Quoted passage |
------------
Doc Watson at Gerde's Folk City is the title of live recordings by American folk music and country blues artist Doc Watson, released in 2001. The recordings are of Watson's first solo public performances, recorded in 1962 and 1963 at Gerde's Folk City. The tracks were never released prior to 2001.

Reception

Writing for Allmusic, music critic Rick Anderson wrote of the album "... what is consistently striking is his mastery of the stage and the warmth and gentle virtuosity of his playing — attributes that would later come to define his art, but which are remarkable in an artist performing solo for the first time... Highly recommended."
------------
Short problem 1 |
Edit the rows starting at the line that contains "You are a computer-use" and stopping after the line that contains "At what coordinates": swap "Instruction" for "Task" and leave everything else as it is.
The Doc Watson article and the rows come from unrelated sources.

Data entries |
------------
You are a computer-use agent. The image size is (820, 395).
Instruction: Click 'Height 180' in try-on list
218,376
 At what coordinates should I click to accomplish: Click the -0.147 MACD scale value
------------
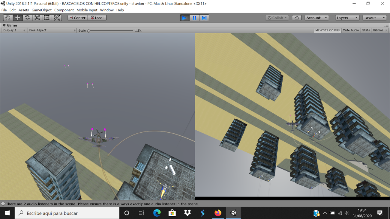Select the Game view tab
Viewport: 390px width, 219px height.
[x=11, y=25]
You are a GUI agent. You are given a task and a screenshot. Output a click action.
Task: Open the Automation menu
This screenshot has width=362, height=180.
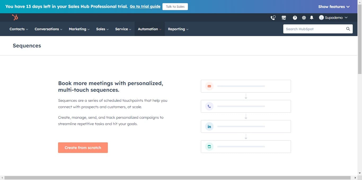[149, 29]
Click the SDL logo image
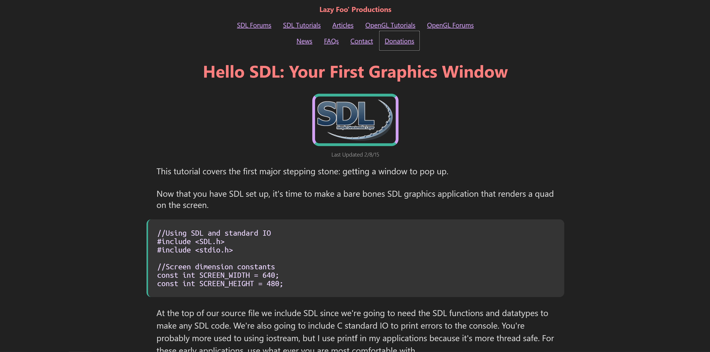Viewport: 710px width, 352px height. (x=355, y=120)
------------
Short problem 2 |
According to the Doc Watson article, in which years were the Gerde's Folk City recordings made?

Correct result 1 |
You are a computer-use agent. The image size is (820, 395).
Task: Click 'Height 180' in try-on list
218,376
 At what coordinates should I click to accomplish: Click the -0.147 MACD scale value

Correct result 2 |
1962 and 1963.